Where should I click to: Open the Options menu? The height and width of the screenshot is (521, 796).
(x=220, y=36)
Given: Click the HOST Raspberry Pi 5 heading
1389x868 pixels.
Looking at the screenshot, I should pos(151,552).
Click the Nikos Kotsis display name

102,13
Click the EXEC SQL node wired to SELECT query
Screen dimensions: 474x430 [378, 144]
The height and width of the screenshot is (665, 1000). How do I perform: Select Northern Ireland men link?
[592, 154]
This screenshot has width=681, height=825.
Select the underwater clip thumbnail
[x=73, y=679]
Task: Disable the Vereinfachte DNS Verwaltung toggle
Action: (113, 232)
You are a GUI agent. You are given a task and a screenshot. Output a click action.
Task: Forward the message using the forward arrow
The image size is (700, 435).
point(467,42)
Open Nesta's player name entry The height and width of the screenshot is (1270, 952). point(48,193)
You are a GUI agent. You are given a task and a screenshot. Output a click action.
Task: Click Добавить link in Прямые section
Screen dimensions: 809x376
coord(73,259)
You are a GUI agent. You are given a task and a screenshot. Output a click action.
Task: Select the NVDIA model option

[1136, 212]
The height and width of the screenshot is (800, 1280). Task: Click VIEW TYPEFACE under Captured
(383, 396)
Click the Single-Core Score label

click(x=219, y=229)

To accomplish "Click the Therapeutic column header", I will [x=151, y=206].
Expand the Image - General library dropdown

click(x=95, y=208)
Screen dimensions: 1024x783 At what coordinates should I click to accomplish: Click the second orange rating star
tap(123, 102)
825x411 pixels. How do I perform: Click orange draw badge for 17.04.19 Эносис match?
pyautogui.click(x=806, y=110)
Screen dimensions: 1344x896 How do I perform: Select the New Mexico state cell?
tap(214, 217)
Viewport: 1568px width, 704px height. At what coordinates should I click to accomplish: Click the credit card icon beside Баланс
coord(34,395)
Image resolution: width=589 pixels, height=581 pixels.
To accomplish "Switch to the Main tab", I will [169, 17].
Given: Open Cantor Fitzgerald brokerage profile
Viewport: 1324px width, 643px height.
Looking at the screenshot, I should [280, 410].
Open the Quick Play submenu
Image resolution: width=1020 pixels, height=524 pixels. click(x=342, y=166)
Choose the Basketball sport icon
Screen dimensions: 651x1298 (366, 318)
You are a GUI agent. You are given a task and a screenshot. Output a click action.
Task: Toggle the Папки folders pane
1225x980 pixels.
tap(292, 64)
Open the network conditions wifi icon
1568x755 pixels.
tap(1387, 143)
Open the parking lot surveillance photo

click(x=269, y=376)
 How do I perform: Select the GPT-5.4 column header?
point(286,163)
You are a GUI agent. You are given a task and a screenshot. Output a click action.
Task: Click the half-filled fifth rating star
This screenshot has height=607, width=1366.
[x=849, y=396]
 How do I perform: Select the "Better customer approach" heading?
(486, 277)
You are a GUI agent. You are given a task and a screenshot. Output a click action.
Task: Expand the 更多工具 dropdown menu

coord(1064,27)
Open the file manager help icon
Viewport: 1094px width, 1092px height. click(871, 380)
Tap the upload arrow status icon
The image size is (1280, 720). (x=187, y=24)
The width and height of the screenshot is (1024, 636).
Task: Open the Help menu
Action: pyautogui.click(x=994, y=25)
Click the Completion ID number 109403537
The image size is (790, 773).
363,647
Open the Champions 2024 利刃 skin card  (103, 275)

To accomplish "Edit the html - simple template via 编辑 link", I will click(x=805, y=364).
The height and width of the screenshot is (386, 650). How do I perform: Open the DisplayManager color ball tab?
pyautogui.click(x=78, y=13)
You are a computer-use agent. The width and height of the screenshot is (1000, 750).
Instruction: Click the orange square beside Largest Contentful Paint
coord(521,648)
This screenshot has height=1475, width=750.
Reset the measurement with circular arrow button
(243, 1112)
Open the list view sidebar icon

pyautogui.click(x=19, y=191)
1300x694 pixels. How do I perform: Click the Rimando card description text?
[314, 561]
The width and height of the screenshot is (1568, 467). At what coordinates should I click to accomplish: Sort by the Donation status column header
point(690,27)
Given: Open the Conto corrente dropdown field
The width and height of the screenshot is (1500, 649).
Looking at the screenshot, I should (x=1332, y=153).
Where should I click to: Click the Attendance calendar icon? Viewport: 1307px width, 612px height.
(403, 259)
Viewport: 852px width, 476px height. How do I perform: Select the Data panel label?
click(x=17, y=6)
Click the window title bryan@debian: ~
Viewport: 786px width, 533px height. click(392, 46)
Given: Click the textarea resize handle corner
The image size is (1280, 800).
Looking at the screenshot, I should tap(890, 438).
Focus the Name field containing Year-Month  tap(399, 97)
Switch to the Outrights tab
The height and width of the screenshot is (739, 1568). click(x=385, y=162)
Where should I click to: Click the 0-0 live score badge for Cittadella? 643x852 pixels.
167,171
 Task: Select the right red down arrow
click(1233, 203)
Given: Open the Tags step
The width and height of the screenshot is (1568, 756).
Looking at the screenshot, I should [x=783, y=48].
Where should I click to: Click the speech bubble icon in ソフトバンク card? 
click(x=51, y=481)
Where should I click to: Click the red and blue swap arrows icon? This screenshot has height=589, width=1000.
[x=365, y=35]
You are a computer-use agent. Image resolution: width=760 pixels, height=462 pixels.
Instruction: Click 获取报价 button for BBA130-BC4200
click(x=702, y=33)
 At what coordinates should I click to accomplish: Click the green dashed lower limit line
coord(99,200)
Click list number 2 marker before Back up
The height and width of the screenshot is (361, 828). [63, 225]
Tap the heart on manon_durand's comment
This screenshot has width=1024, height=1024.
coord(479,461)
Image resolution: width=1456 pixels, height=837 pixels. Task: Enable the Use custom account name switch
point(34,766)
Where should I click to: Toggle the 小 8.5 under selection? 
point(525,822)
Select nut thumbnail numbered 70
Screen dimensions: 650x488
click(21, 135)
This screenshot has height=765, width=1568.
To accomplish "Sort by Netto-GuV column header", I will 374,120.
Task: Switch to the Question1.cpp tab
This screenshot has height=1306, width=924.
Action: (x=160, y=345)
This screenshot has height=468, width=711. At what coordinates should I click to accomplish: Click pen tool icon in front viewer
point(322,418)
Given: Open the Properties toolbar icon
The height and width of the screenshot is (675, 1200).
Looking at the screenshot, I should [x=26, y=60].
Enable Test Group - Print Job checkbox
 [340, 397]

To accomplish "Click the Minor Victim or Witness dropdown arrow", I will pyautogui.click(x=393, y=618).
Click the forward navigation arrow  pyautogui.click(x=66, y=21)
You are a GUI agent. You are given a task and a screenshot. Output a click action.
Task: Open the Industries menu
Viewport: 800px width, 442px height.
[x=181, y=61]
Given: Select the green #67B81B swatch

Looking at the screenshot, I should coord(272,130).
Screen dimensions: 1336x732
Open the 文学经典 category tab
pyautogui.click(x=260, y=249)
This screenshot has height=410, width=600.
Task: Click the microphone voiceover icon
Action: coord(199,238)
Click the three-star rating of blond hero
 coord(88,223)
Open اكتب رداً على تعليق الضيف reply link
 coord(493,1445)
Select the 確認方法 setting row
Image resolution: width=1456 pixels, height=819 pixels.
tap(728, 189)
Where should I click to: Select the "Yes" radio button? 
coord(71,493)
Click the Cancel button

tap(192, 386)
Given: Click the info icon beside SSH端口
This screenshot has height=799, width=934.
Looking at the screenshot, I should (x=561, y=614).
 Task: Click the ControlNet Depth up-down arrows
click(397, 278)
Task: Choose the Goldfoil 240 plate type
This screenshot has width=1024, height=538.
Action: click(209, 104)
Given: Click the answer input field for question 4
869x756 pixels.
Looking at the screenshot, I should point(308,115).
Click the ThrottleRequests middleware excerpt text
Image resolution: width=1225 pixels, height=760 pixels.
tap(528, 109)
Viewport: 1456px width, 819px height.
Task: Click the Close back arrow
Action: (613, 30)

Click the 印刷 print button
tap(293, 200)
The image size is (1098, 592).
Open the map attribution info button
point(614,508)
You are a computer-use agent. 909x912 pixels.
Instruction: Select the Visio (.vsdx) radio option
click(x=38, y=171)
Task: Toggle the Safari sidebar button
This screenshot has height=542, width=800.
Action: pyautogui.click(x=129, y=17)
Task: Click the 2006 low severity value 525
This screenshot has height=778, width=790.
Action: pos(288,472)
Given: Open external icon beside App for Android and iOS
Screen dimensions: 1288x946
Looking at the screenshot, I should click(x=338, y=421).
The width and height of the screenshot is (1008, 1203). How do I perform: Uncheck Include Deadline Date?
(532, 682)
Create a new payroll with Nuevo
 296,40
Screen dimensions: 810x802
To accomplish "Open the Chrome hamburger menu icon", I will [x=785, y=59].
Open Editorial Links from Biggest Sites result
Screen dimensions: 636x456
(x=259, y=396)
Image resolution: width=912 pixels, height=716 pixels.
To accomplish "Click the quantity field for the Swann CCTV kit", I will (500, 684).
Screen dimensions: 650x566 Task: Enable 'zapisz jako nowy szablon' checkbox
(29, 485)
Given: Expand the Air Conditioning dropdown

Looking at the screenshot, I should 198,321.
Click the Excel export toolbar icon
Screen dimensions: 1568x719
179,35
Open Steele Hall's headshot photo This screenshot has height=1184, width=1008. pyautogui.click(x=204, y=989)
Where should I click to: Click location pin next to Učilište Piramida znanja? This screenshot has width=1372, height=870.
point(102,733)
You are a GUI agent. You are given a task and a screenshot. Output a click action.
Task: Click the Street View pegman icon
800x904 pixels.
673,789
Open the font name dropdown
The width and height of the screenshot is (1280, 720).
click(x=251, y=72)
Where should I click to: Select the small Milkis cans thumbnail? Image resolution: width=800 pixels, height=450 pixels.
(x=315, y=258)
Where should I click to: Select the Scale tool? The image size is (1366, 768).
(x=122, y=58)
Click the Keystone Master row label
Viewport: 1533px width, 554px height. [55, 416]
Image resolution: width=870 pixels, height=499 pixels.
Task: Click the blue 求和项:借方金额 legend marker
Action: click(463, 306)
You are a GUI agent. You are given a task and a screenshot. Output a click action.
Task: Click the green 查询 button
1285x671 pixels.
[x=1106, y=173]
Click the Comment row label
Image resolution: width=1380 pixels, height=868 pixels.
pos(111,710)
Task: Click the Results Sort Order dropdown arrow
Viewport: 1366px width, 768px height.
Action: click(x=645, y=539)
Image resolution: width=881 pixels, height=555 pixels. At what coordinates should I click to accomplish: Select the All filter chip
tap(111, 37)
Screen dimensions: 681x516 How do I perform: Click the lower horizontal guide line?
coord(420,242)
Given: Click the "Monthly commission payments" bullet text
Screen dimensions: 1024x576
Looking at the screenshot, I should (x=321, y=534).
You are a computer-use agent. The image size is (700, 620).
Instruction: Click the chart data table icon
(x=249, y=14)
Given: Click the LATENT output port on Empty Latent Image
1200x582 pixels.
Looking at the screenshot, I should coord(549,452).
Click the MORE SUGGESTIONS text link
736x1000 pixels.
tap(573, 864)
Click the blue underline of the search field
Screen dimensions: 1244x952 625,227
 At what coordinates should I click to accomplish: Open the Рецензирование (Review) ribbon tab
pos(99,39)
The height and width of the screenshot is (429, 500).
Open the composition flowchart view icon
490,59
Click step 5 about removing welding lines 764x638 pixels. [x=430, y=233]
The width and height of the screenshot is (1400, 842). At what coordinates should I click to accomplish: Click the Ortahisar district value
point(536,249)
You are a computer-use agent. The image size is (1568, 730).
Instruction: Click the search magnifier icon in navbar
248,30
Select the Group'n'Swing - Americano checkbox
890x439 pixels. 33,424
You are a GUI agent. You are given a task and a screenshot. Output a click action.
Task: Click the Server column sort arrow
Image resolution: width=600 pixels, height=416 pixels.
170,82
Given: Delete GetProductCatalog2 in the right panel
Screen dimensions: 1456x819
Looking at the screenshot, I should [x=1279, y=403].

********

#### [Task requirements]
Every line holding the word "computer" should be copied out of the material.

#### [Task solution]
You are a computer-use agent. The width and height of the screenshot is (1000, 750).
You are a computer-use agent. Image resolution: width=760 pixels, height=462 pixels.
You are a computer-use agent. 909x912 pixels.
You are a computer-use agent. The image size is (700, 620).
You are a computer-use agent. The image size is (1568, 730).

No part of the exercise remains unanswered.